ACLU alters Ruth Bader Ginsburg direct quote to eliminate ‘women’ and reactions are swift

The American Civil Liberties Union stands accused on social media of taking pronoun liberties with a quote from the late U.S. Supreme Court Justice Ruth Bader Ginsburg purportedly to appease trans activists.

In a tweet on September 18, the one-year anniversary of the jurist’s passing, the liberal legal group praised her as “a champion of abortion and gender equality” and in a thread, lamented state-level restrictions on reproductive rights enacted in Texas and elsewhere.

The social media message also included a quote purportedly from the justice herself:

“The decision whether or not to bear a child is central to a [person’s] life, to [their] well-being and dignity…When the government controls that decision for [people], [they are] being treated as less than a fully adult human responsible for [their] own choices.”

The actual 1993 quote that was submitted in writing during the highly respected Ginsburg’s U.S. Senate confirmation hearings, however, as Twitter has resoundingly reminded the ACLU, is as follows (italics added):

“The decision whether or not to bear a child is central to a woman’s life, to her well-being and dignity. It is a decision she must make for herself. When Government controls that decision for her, she is being treated as less than a fully adult human responsible for her own choices.”

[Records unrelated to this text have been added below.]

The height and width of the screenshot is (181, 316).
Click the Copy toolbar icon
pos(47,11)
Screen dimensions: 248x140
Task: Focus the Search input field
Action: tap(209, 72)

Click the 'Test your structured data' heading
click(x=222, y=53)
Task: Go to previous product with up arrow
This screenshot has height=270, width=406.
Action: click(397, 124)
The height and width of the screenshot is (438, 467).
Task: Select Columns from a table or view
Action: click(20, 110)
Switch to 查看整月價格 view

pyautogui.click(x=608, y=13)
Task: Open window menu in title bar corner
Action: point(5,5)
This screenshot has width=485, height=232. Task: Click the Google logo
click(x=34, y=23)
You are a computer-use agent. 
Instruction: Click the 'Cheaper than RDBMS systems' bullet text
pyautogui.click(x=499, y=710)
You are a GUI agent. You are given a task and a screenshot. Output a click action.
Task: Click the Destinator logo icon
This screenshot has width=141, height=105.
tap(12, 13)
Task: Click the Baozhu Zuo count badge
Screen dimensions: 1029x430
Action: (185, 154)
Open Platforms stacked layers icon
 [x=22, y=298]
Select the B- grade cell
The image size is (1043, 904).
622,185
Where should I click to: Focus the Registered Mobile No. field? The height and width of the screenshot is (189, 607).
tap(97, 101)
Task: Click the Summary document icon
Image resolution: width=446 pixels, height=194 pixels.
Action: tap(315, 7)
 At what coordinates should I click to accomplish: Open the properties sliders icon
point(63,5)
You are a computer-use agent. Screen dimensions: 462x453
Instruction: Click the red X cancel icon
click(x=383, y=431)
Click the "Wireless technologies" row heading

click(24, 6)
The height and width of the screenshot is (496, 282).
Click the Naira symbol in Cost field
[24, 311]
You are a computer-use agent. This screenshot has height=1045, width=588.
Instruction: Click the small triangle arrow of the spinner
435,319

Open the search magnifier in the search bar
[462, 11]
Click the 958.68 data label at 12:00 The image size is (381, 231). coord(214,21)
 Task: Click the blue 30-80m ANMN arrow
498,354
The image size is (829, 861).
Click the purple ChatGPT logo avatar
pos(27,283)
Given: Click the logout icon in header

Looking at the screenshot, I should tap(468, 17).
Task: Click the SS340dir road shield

Social media users are roasting the ACLU for ironically — given its track record — trying to be the language police by erasing women from the biological equation and trying to rewrite history.

You have become the exact type of language-bending Orwellian institution you once opposed,” author and podcaster Colin Moriarity wrote. A sampling of the many similar responses appears below.

Note that the Biden administration and various Democrat allies have embraced the term “birthing people” as a substitute for mothers.

In September 2020, President Donald Trump nominated then-Judge Amy Coney Barrett to replace the very liberal Ginsburg. The Senate confirmed Barrett, who was furiously opposed by Democrats and pro-choice activists, in October by a vote of 52-48.

According to George Washington University law professor Jonathan Turley, Barrett’s “nomination was the single greatest deliverable ever made by a president to pro-life voters.”

About the current controversy, Turley wrote that “If one accepts this view that the reference to ‘woman’ is offensive, you can still accept that historical documents should be read in their original form. You can then editorialize or contextualize with any objections or warnings…It is of course ironic that this iconic liberal jurist is now the subject of corrective editing.

“The ACLU might be wise to consider this other Ginsburg quote: Fight for the things you care about, but do it in a way that will lead others to join you.'”

It’s perhaps also worth noting that Justice Ginsburg, even as she is celebrated for championing women’s rights, at one point at least questioned the wide-ranging scope of the landmark 1973 Roe v. Wade abortion decision that overrode all state laws in effect at that time.

“A less encompassing Roe, one that merely struck down the extreme Texas law and went no further on that day…might have served to reduce rather than to fuel controversy,” Ginsburg said in a December 1992 lecture at New York University.

The high court is set to hear a major abortion case, Dobbs v. Jackson Women’s Health Organization, later this year.